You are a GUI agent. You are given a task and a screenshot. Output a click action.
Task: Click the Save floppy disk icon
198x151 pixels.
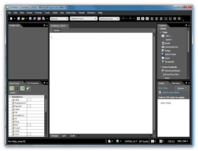coord(30,19)
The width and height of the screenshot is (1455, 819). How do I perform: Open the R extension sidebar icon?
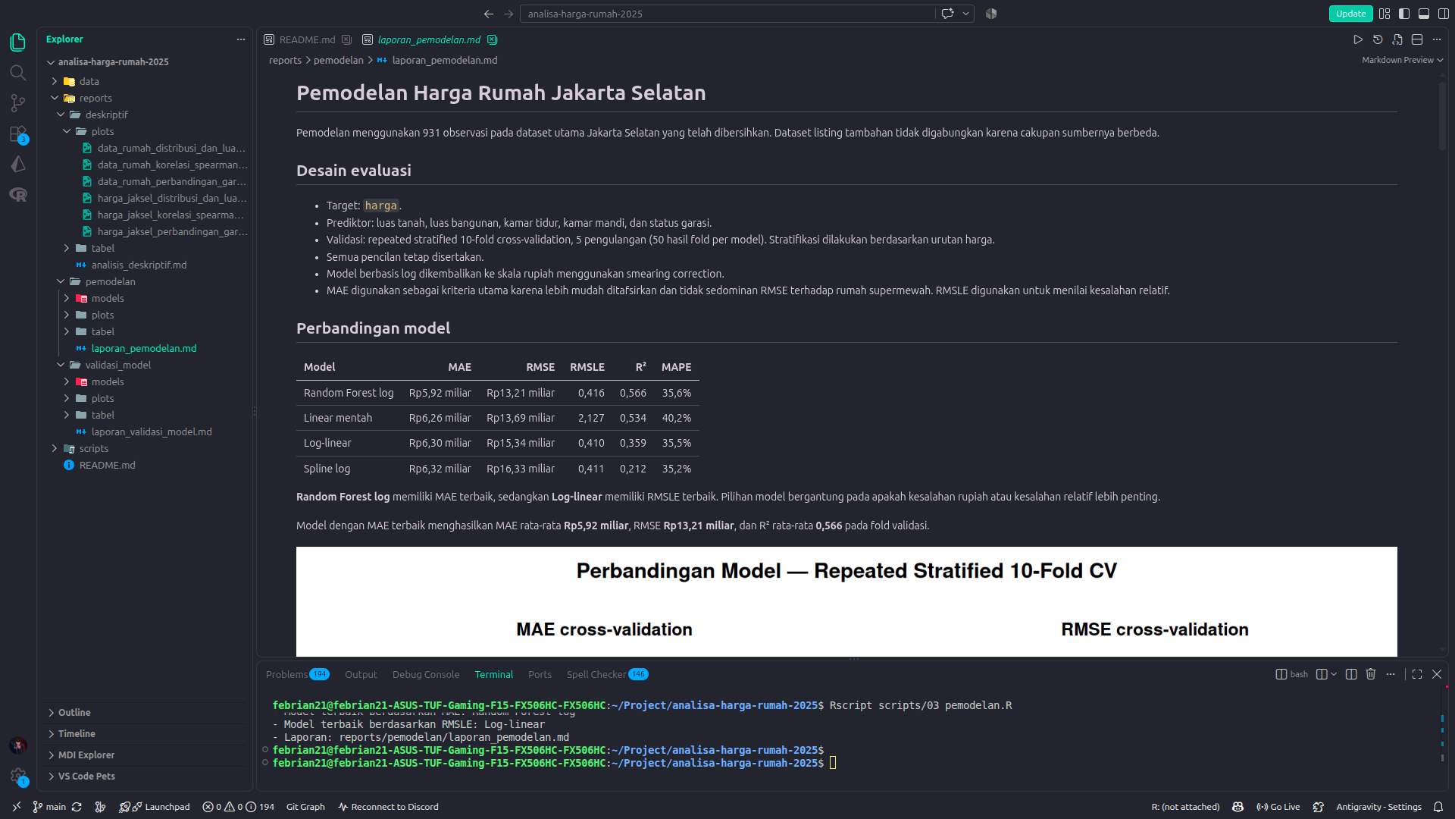[18, 195]
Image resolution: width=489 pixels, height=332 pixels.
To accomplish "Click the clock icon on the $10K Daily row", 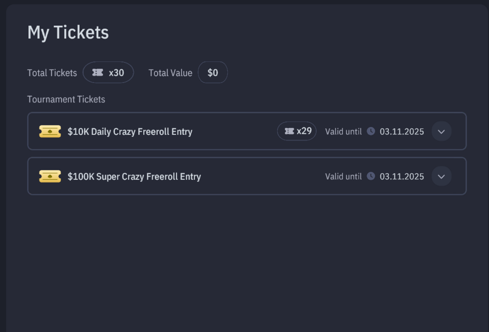I will (x=371, y=131).
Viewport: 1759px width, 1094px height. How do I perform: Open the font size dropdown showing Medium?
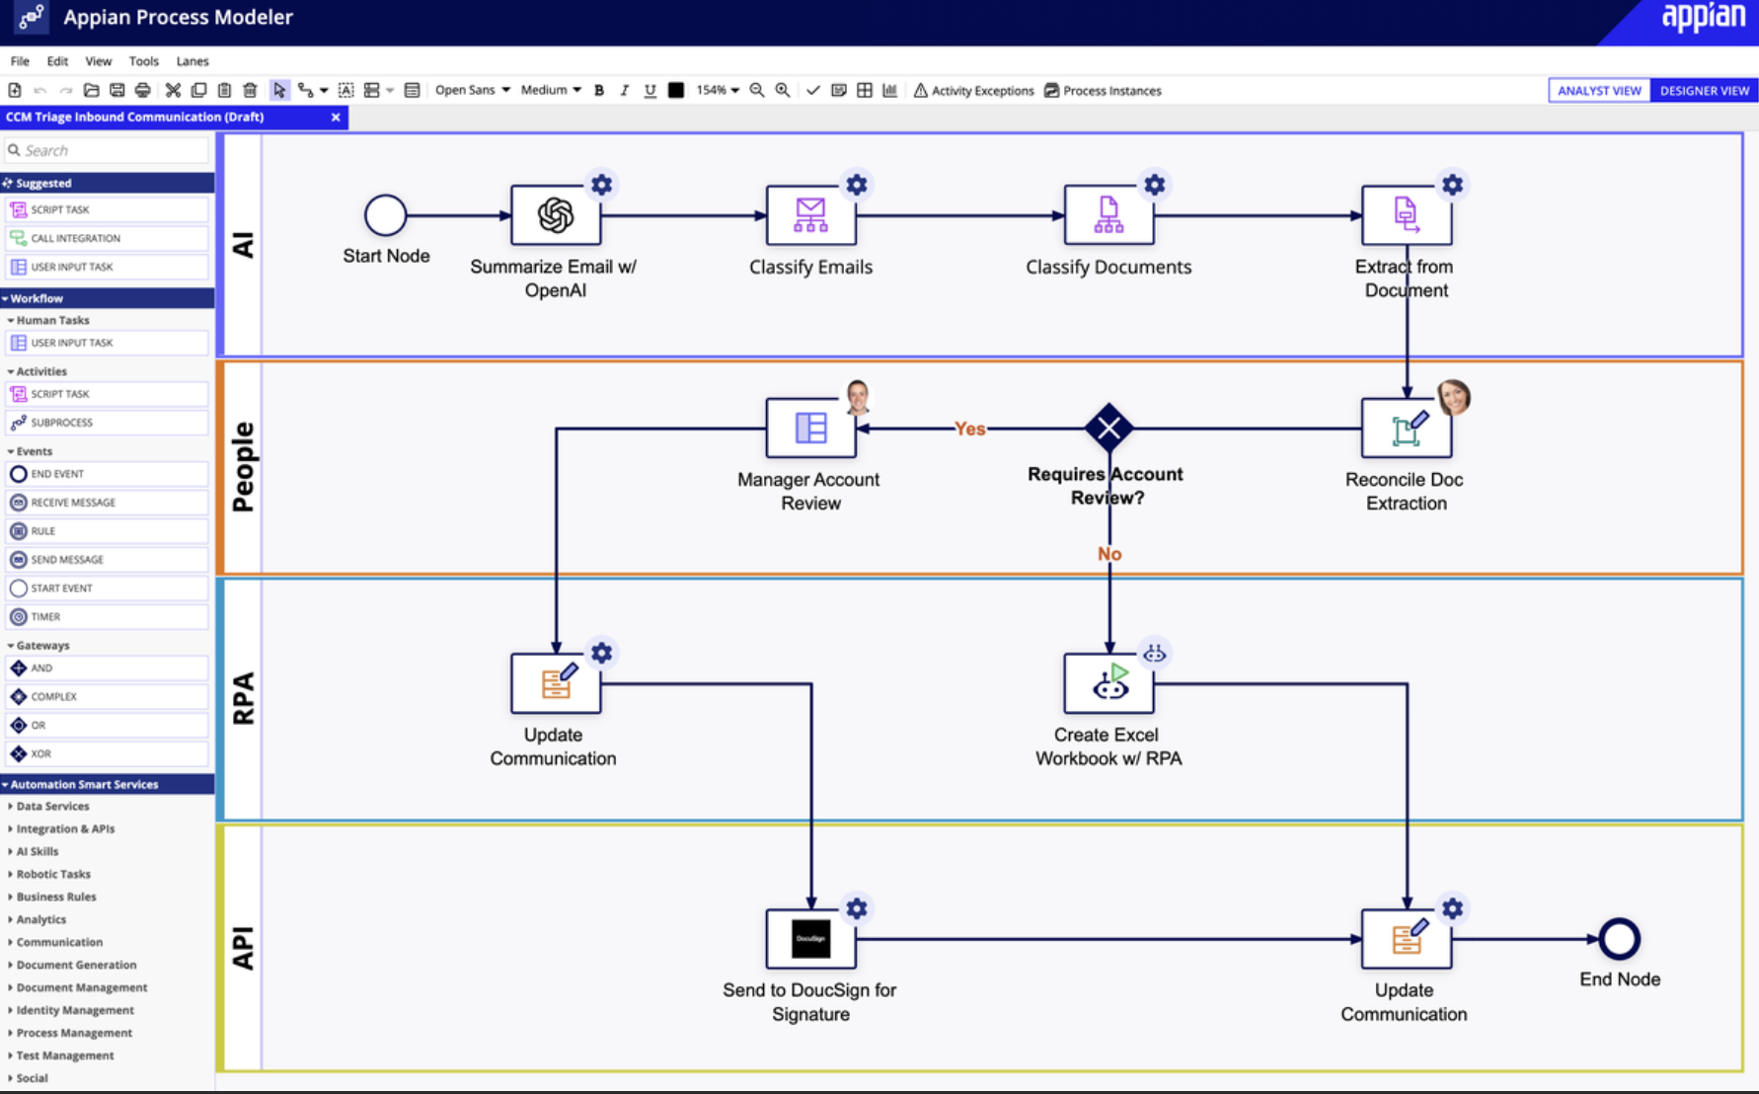(x=550, y=90)
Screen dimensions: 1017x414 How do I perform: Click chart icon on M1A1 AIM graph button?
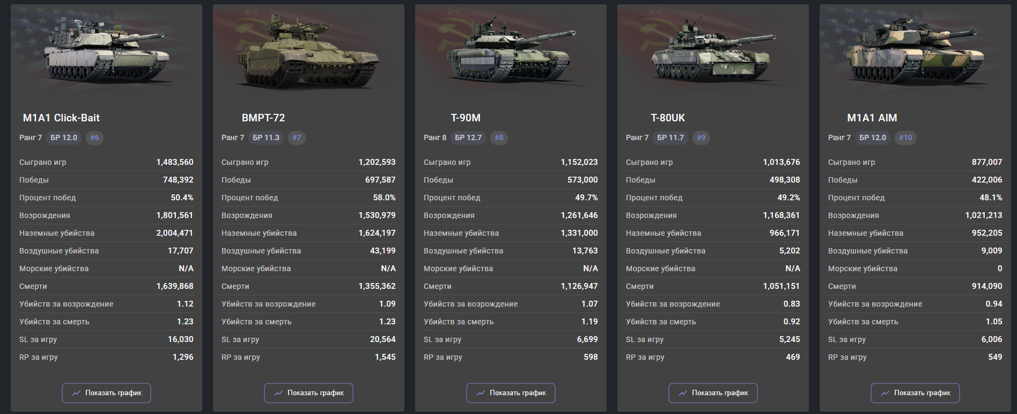(885, 393)
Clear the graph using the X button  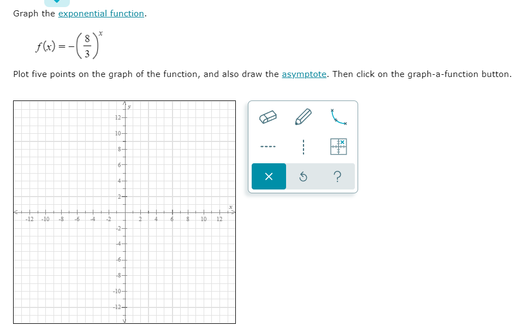click(268, 176)
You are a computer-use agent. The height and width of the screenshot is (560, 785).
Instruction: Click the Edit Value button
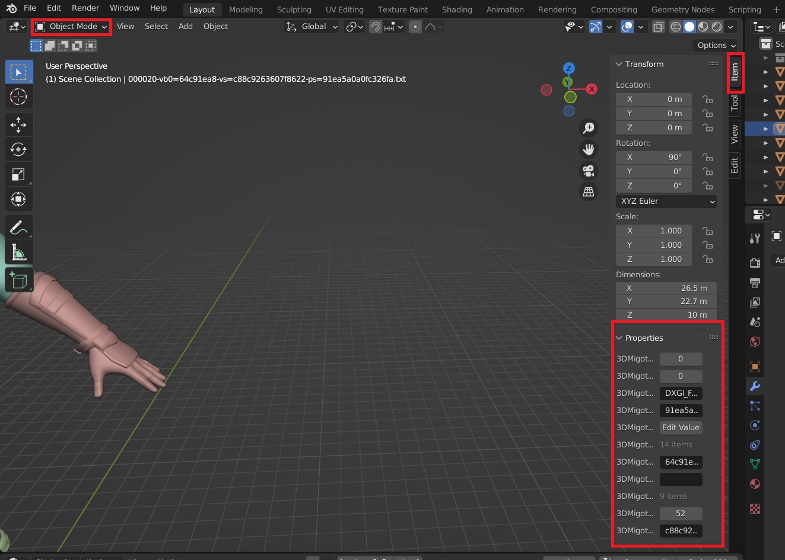(681, 427)
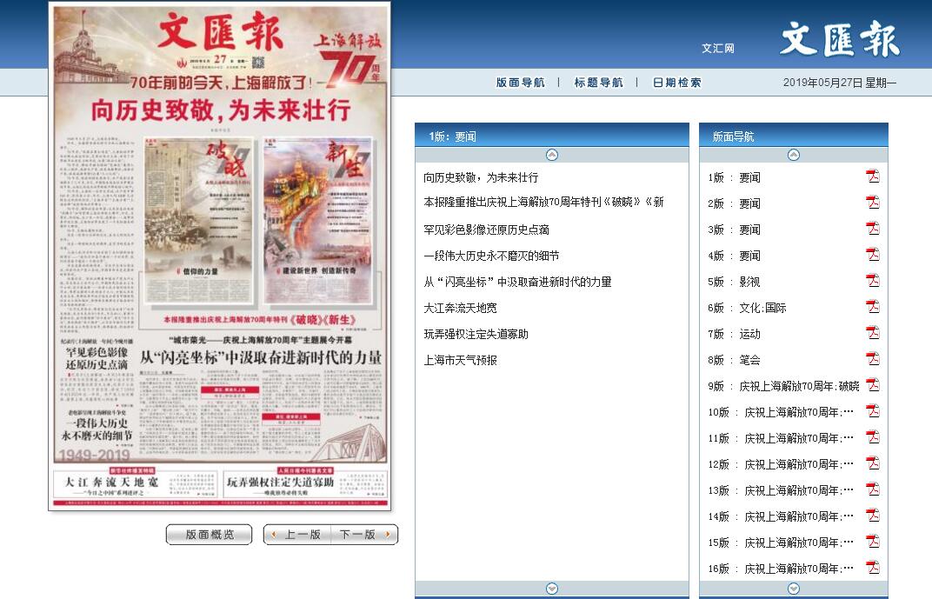This screenshot has height=599, width=932.
Task: Open PDF icon for 6版 文化;国际
Action: 872,307
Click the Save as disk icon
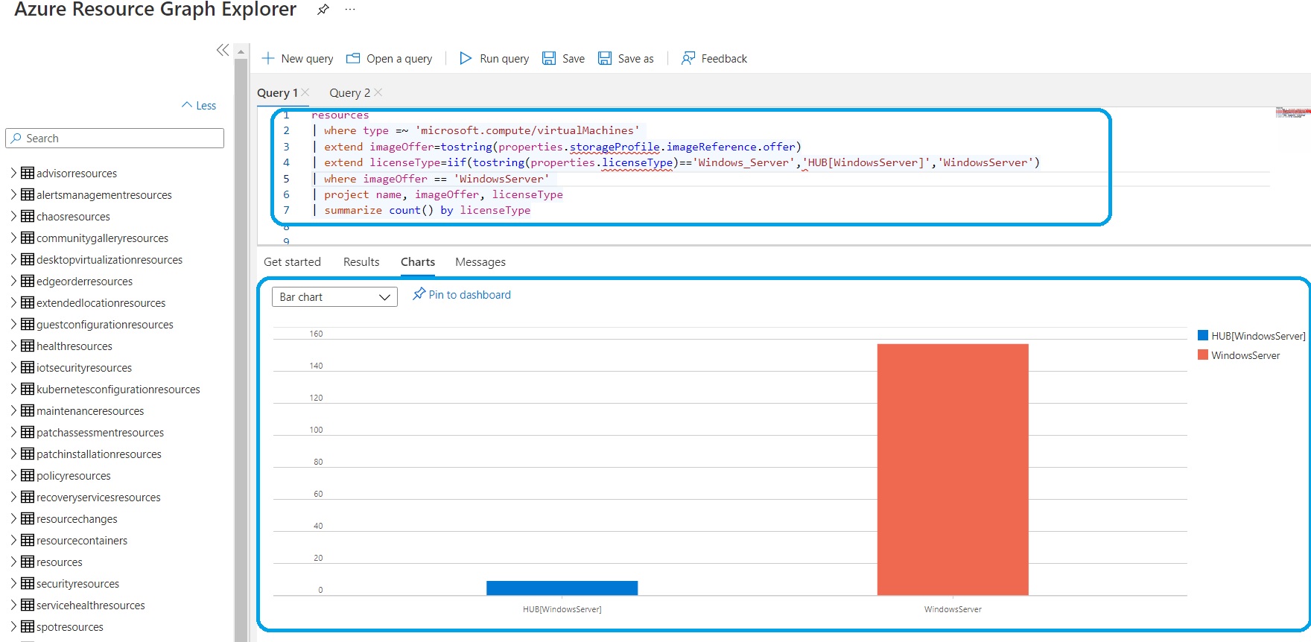This screenshot has height=642, width=1311. pyautogui.click(x=605, y=58)
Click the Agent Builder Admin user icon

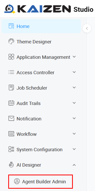point(17,181)
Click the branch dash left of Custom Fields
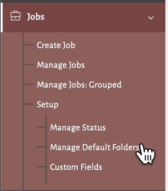The height and width of the screenshot is (191, 168). coord(41,167)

• _WHAT TO PRODUCE_
Please give the lines above, from the line holding "Click the Save as disk icon" through the end of the material, inclusive, as a Markdown table with the columns No. and Line. Skip blank lines and leave the pictures out.

• _TASK RESPONSE_
| No. | Line |
|---|---|
| 1 | Click the Save as disk icon |
| 2 | This screenshot has height=642, width=1311. pyautogui.click(x=605, y=58) |
| 3 | Click the Agent Builder Admin user icon |
| 4 | point(17,181) |
| 5 | Click the branch dash left of Custom Fields |
| 6 | The height and width of the screenshot is (191, 168). coord(41,167) |